--- START ---

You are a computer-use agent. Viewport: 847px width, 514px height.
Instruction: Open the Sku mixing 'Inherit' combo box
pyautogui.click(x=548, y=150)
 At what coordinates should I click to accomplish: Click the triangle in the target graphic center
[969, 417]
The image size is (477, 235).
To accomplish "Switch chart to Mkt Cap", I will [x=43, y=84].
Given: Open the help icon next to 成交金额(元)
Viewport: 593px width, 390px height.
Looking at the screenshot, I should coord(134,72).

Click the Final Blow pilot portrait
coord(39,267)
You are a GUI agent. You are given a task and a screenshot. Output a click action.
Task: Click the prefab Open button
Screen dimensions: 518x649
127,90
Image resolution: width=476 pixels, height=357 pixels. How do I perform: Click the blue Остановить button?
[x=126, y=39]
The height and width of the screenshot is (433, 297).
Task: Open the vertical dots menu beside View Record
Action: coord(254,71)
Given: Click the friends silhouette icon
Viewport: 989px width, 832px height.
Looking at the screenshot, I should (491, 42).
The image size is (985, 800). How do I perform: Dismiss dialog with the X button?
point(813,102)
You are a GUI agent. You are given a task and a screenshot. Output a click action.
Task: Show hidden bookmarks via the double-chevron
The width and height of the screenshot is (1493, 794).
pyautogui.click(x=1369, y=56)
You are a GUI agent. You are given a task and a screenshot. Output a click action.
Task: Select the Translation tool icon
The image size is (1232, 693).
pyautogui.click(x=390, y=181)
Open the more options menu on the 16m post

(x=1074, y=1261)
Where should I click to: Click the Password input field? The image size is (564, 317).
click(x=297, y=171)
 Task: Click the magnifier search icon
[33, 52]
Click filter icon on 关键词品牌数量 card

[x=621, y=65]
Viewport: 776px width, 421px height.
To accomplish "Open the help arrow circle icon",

--- END ---

- [How to complete this task]: Leave out every line above except those from the line with "At what coordinates" up to and including the line with "Given: Open the help icon next to 成交金额(元)", and copy those exactly.

- [Answer area]:
 At what coordinates should I click to accomplish: Click the triangle in the target graphic center
[969, 417]
The image size is (477, 235).
To accomplish "Switch chart to Mkt Cap", I will [x=43, y=84].
Given: Open the help icon next to 成交金额(元)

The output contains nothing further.